> **ЗАДАНИЯ**:
1. Где, согласно тексту о Циолковском, он родился?
2. Выпишите из текста о Циолковском все имена и фамилии реальных людей и литературных персонажей.
3. Объясните в одном–трёх предложениях, почему, по мнению Кончеева из текста о Циолковском, появление книги Федора Константиновича вызвало оцепенение.

> **ИЗВЛЕЧЁННЫЙ ТЕКСТ**:
January 21st, 2010

История про приход и уход (XVII)

И вот, наконец, миру явился Циолковский. Он похож на гения места Калуги, хотя родился в Рязанской земле. Одновременно он икона советской космонавтики, что-то вроде Иоанна, предтечи спасителя Королёва. Судьба икон всегда незавидна, да и судьба всякого предтечи - тоже. Посмертная история Циолковского чем-то напоминает историю Чернышевского - да не того, что мы знали со школы, а того, что был описан Набоковым. Набоковский герой получает в качестве рецензий на свою книгу о критике-демократе целый ворох бессмысленных статей, и, среди прочих, отзыв Кончеева - читай - Ходасевича: "Он начал с того, что привёл картину бегства во время нашествия или землетрясения, когда спасающиеся уносят с собой всё, что успевают схватить, причем непременно кто-нибудь тащит с собой большой, в раме, портрет давно забытого родственника. "Вот таким портретом (писал Кончеев) является для русской интеллигенции и образ Чернышевского, который был стихийно, но случайно унесен в эмиграцию, вместе с другими, более нужными вещами", - и этим Кончеев объяснял stup?faction, вызванную появлением книги Федора Константиновича ("кто-то вдруг взял и отнял портрет")".
Одни бормочут, что Циолковский - мистик и фёдоровец, другие вострят за этакое ножи, одни отнимают у него лавры автора формулы реактивного движения, другие и вовсе выкидывают его из колыбели человечества.

> **ПРЕДОСТАВЛЕННЫЙ МАТЕРИАЛ**:
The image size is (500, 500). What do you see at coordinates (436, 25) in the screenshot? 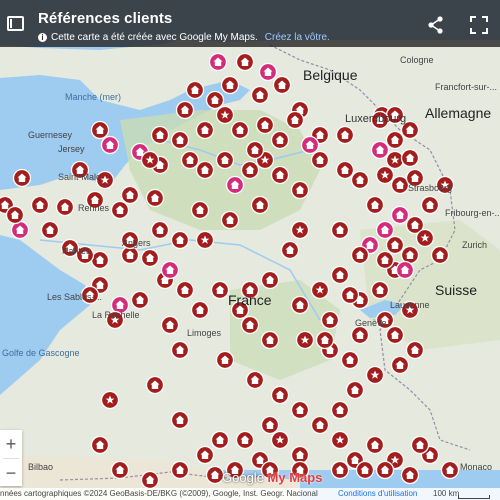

> **ВАШИ ОТВЕТЫ**:
1. В Рязанской земле.

2. Циолковский, Иоанн, Королёв, Чернышевский, Набоков, Кончеев, Ходасевич, Федор Константинович.

3. Для русской интеллигенции образ Чернышевского был подобен большому портрету давно забытого родственника, который при бегстве стихийно, но случайно унесли в эмиграцию вместе с более нужными вещами. Книга Федора Константиновича произвела такое впечатление, будто «кто-то вдруг взял и отнял портрет».